Nella elezione del Presidente della Repubblica le dinamiche tradizionali e strutturali della politica non possono non ritornare protagoniste anche quando gli attuali partiti sono in una crisi profonda, se non addirittura irreversibile.

Forse ha ragione il nostro amico e Direttore Lucio D’Ubaldo quando dice, anche se solo in un tweet, che alcuni contenuti della conferenza stampa del Presidente del Consiglio hanno evidenziato alcuni aspetti che rischiano di contraddire i principi basilari della politica. E questo sostanzialmente per due motivi che sono e restano centrali anche, e soprattutto, quando si affronta il capitolo più importante della vita politica italiana: e cioè l’elezione del Capo dello Stato.

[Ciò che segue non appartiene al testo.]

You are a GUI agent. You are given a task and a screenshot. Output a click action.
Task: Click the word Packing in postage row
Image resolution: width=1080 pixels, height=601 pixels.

In primo luogo, anche se questo governo è stato il frutto di un sostanziale fallimento della politica e dei partiti – nello specifico delle forze populiste uscite vincenti dalle elezioni del marzo 2018 e, per essere ancora più precisi, del populismo demagogico, anti politico, qualunquista, antiparlamentare, giustizialista e manettaro dei 5 stelle – è indubbio che la politica non può essere commissariata a lungo. Riemerge come un fiume carsico anche quando è stata ridicolizzata e resa grottesca dopo l’irruzione del populismo grillino. Perchè, appunto, prima o poi si riprende il comando. E nella elezione del Presidente della Repubblica le dinamiche tradizionali e strutturali della politica non possono non ritornare protagoniste anche quando gli attuali partiti sono in una crisi profonda, se non addirittura irreversibile.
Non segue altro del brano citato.